Just because we now live in a global village where we can eat exotic food and listen to indigenous music doesn't mean we've shown respect for a cultural mosaic. Tolerance can only be tested when another culture's code of ethics comes into conflict with conventional societal values. There is no need for the law to accommodate a return to human sacrifice or some other extreme religious practice, but what is the harm in allowing the religious to operate within their own legal code in the context of family dissolution?
As long as the practice of religion does not harm others, I don't see why true religious adherents shouldn't be permitted to harm themselves on the road to salvation.
Formal legal process is both costly and alienating for most people, and there is a demonstrable need for alternative dispute resolution. In outlawing religious arbitration, the premier was responding to claims that women, especially in the Muslim community, will be coerced into agreeing to resolution by religious leaders and that invariably they will not receive an equitable settlement by the standards of conventional law.
Maybe so. I recognize that most religions are steeped in misogynistic attitudes that undercut our secular approach to the property and custody issues that need to be resolved when a marriage fails.
Knowing that some members of a community will be pressured to keep their disputes hidden within the community imposes an obligation on government to protect these people, but it does not provide a compelling excuse to deprive others who are willing participants of living by the precepts of their religious law. It's a characteristic mistake made by those in power when they lack the will to work hard to accommodate free choice.
Look at how the Supreme Court of Canada responded to the contentious issue of assisted suicide in the early 1990s when confronted with the painful saga of Sue Rodriguez, who suffered from Lou Gehrig's disease and requested assistance to terminate her life.

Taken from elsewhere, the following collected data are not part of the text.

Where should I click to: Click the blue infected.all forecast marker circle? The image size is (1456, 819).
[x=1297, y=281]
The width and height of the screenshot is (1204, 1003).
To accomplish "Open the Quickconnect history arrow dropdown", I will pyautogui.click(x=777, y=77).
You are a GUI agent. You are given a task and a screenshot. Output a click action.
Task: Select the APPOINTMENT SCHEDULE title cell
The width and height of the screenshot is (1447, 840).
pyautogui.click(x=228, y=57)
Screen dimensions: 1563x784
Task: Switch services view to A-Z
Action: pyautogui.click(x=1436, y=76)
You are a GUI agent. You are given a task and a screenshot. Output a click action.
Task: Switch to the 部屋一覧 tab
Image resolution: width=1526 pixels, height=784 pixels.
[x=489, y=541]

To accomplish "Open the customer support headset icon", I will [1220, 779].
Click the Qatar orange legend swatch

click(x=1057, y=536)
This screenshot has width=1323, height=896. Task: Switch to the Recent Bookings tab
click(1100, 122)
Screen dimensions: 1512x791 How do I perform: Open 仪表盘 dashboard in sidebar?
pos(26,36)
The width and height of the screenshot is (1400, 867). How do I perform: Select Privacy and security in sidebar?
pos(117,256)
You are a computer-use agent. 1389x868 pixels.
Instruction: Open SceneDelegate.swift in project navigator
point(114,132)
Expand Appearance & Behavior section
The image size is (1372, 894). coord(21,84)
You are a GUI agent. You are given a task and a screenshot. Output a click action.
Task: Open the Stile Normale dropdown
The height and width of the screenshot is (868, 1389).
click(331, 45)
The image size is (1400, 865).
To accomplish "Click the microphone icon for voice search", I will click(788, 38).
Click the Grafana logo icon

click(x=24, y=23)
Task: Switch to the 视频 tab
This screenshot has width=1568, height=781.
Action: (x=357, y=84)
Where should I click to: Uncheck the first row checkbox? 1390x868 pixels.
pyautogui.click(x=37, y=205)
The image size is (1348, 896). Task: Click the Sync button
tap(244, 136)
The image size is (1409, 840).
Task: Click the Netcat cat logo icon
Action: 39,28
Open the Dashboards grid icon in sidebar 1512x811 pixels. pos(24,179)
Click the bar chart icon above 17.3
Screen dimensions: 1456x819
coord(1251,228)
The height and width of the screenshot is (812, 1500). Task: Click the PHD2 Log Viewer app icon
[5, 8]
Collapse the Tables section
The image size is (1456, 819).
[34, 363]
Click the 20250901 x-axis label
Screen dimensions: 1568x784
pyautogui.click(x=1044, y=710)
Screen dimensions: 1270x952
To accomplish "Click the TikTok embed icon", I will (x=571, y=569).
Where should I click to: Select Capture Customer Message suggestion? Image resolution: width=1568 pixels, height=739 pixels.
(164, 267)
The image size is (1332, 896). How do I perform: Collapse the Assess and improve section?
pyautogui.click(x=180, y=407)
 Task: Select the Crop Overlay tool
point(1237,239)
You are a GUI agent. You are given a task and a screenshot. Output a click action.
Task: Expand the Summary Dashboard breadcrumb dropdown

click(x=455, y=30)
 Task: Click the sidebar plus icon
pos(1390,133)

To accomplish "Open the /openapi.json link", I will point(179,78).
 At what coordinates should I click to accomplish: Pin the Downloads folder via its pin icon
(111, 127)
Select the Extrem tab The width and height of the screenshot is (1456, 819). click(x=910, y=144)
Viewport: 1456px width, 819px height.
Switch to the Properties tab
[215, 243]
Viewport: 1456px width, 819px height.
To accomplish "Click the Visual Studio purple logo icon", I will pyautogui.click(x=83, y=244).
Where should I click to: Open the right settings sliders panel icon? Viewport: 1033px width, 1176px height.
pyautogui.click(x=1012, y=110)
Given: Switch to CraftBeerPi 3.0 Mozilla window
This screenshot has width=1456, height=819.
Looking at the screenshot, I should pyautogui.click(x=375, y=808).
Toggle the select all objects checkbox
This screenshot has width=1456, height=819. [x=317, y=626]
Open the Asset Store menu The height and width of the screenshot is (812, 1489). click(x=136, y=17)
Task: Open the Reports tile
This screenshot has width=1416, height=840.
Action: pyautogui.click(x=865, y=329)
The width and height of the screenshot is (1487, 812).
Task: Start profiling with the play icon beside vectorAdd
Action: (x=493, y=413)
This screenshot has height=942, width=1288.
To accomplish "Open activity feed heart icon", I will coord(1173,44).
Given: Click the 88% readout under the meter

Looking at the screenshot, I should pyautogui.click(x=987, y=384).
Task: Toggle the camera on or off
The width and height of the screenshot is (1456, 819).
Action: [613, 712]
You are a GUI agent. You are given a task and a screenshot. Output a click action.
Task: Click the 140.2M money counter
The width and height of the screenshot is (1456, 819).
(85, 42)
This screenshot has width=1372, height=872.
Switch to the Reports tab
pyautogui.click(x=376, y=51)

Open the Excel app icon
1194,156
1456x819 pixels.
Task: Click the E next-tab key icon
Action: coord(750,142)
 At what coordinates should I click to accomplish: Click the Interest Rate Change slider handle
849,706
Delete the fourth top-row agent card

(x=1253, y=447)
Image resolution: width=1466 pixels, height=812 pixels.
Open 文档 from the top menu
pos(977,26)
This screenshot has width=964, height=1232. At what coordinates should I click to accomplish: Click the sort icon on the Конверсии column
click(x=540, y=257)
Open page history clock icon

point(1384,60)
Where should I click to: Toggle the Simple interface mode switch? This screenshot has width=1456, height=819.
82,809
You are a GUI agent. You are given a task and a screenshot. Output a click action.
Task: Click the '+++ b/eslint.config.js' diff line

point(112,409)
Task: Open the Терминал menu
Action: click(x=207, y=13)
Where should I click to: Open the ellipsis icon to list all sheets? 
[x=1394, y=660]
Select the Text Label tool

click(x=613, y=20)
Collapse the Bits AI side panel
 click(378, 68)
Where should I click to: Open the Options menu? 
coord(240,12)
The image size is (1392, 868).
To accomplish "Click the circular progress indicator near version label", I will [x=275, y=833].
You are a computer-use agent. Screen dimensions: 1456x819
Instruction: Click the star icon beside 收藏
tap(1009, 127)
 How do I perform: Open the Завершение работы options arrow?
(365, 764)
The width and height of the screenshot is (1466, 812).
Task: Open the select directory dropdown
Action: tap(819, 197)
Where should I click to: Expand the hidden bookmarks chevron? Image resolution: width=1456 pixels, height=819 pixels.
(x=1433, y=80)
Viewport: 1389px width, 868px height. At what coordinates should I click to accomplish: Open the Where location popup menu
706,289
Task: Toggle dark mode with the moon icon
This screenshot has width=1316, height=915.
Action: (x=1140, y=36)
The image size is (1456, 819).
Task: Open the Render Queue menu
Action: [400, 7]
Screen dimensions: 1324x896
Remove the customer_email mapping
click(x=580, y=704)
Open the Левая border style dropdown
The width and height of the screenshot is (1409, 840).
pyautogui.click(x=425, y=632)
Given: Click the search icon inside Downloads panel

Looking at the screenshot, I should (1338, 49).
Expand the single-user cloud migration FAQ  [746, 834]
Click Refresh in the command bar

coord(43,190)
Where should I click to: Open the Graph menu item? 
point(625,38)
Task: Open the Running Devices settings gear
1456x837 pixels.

The court denied her request, worried that some terminally ill patients would be manipulated or coerced into ending their lives by sinister doctors of familt members.
Instead of constructing a legal process to ensure there is no abuse or coercion, the court upheld a blanket prohibition, preventing even those with legitimate claims from seeking assistance to end their misery.
The principle of giving people the freedom to choose means nothing if the state believes it can dictate the choice. The only mandate the state has is to ensure that the choices made by ordinary people are voluntary and informed.
Therefore, it makes sense to require religious adherents to demonstrate in a court of law that family arbitration by religious authorities is a free and voluntary enterprise before a decision of the arbitator can be legally binding. Instead, the government has removed choice altogether.
I am not supporting arbitration of domestic issues by religious tribunals because I am a big fan of religion. From my perspective, we have sadly mistaken religion for spirituality, just as we have confused wealth with money, wisdom with education and justice with law.
Despite the confusion, I still believe that we have the right to accumulate wealth, to pursue an education, to seek the protection of the law and to live by a religious code of conduct.